# WORK INSTRUCTION:
Skip the pictures. Output only the lines below starting at the line with "Where should I" and ending at the line with "Sort wallets by SOL 余额", both ends included, exactly as they are.

# DATA SHOWN:
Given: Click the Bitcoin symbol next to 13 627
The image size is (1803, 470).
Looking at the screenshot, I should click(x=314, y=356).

---

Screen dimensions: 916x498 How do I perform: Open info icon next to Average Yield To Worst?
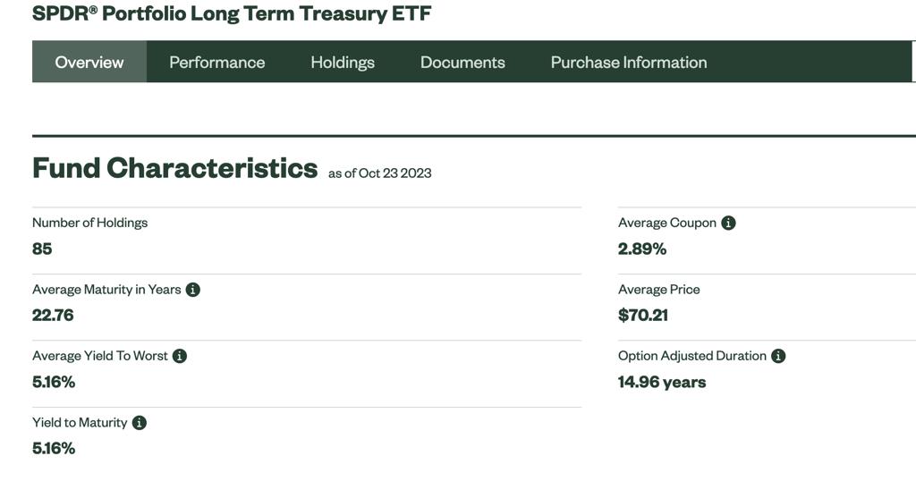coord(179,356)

* * *

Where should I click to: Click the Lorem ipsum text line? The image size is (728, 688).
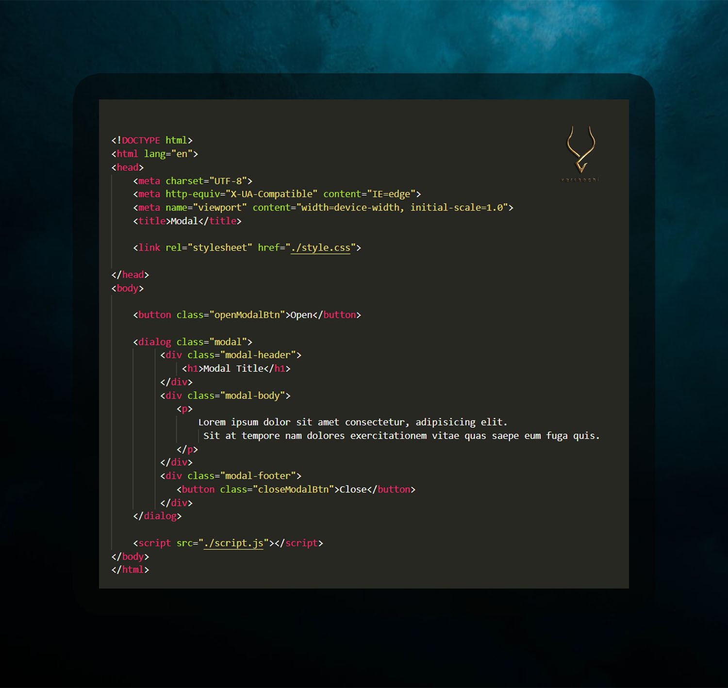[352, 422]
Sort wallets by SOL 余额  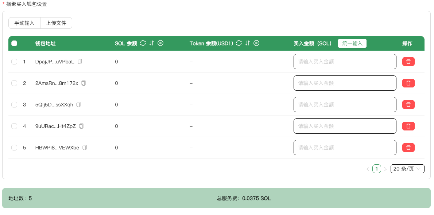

# TASK ANSWER:
Where should I click to: Click the Lorem ipsum text line? The image size is (728, 688).
[352, 422]
Sort wallets by SOL 余额  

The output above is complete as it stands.